• Problem description
Give as a numbered list, leaving out blank lines, the entries from the line containing "The image size" through the line containing "(x=1058, y=275)", both included.

• Supplied material
----

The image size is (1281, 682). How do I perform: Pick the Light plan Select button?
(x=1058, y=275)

----

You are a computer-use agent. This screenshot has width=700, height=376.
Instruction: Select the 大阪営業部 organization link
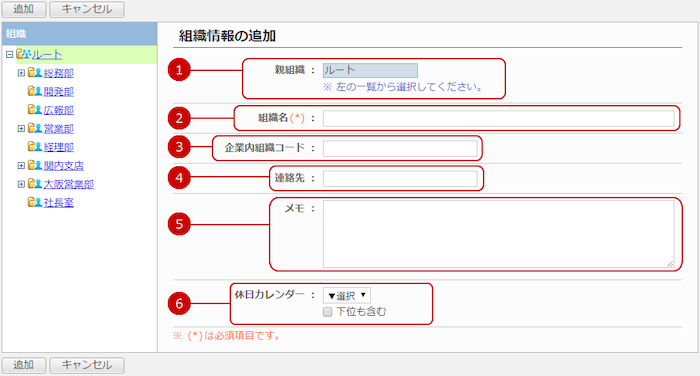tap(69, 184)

----

• Output for this task
1. The image size is (1281, 682). How do I perform: Pick the Light plan Select button?
2. (x=1058, y=275)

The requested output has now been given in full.